## [What the exercise asks]
Return each line of the entries that holds the string "arrows".

## [Data for the task]

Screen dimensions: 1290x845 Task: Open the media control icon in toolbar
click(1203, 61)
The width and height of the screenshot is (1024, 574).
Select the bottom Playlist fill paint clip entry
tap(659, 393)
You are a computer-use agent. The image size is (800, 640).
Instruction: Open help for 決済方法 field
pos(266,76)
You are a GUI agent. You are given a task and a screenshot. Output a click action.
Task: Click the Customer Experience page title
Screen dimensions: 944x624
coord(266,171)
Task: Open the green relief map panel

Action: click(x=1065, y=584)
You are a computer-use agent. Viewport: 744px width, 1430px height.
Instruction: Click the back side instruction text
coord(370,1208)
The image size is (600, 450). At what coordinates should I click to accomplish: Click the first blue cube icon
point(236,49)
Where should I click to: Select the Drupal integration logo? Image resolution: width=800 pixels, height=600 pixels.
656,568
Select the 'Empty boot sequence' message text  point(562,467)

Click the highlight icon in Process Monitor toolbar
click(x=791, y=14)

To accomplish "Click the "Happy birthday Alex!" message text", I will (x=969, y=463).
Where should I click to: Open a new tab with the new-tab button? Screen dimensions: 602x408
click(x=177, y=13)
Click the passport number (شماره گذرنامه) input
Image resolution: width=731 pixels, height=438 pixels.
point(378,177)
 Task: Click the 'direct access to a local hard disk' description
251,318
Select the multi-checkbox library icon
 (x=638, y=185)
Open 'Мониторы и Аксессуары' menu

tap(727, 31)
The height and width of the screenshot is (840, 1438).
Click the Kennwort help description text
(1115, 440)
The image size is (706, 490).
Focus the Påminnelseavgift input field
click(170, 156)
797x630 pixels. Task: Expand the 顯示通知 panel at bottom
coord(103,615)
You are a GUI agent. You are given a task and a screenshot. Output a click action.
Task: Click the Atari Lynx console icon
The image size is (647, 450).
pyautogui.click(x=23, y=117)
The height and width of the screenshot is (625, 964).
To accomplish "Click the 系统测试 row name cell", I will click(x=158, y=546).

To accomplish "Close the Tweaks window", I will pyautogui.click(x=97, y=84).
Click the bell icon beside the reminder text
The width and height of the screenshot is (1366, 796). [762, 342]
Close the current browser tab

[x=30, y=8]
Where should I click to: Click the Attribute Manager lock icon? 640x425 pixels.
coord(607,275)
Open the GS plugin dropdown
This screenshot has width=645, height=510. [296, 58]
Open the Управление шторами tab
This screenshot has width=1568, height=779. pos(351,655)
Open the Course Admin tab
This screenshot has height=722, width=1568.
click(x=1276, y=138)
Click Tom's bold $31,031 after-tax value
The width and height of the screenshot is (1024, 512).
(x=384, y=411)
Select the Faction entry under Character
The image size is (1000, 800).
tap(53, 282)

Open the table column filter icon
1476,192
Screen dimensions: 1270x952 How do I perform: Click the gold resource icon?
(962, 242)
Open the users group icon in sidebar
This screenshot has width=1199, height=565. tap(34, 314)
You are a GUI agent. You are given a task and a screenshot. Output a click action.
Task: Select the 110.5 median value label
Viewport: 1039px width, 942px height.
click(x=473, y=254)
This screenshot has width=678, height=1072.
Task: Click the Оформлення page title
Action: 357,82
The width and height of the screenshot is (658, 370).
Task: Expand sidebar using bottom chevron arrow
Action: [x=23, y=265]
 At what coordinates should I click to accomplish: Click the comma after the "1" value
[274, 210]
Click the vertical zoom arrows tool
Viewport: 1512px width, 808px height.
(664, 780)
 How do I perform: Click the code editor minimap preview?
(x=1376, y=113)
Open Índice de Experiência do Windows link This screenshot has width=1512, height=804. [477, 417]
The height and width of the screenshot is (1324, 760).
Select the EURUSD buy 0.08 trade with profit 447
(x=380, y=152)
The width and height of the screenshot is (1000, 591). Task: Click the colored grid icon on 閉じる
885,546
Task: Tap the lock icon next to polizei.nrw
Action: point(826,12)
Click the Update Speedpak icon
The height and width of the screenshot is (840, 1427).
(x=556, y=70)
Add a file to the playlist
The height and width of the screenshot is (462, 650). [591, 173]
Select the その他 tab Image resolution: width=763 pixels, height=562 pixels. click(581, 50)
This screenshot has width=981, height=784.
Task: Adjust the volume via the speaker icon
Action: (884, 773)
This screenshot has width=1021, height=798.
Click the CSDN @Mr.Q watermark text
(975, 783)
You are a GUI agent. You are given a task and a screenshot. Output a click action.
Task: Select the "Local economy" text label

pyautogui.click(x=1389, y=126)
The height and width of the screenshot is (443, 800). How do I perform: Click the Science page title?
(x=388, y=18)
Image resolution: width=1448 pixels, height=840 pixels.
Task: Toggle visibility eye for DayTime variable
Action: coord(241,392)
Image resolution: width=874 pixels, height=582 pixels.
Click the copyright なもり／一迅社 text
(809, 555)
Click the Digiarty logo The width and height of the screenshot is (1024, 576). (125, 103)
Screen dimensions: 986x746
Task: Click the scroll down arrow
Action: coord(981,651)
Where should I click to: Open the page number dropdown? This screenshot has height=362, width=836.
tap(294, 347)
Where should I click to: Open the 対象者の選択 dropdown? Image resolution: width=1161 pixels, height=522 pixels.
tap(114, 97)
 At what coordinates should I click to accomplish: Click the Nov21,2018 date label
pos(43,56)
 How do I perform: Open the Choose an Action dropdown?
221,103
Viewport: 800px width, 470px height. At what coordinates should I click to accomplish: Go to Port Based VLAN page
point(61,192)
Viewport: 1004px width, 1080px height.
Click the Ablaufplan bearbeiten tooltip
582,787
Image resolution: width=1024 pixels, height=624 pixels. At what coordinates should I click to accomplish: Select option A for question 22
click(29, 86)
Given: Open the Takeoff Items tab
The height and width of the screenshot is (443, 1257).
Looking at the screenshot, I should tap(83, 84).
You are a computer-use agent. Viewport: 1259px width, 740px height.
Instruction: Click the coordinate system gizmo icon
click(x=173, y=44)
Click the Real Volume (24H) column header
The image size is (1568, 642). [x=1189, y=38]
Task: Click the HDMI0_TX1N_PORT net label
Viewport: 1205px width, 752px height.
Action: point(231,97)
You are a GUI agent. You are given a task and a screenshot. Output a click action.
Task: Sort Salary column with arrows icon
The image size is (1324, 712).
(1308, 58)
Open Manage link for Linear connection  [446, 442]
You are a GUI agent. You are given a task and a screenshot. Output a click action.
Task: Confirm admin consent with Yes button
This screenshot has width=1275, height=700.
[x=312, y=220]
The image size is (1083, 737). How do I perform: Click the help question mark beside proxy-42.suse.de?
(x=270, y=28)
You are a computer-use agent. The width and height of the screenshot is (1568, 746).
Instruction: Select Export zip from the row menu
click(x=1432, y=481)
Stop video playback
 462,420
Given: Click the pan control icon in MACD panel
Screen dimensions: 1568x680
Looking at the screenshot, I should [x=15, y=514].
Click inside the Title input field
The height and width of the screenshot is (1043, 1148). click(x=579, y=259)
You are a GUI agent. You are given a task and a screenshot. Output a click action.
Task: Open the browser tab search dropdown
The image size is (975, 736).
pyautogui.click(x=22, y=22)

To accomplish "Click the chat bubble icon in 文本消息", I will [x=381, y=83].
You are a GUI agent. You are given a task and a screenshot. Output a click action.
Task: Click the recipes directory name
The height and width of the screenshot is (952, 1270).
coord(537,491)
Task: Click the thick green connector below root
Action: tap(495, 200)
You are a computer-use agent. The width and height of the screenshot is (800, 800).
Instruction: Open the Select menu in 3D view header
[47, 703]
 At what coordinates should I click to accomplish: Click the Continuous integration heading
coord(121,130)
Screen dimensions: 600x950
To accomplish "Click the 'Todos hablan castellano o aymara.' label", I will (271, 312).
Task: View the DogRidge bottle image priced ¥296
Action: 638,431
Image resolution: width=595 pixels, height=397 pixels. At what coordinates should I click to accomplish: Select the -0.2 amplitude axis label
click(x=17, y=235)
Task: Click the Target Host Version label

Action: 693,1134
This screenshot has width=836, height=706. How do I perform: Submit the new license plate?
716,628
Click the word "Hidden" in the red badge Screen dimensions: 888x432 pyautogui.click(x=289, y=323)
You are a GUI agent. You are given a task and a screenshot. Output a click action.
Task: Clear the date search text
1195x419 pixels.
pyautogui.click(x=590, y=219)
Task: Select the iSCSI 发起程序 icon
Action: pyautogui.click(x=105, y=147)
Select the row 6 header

## [Completed task]
Click the vertical zoom arrows tool
Task: Sort Salary column with arrows icon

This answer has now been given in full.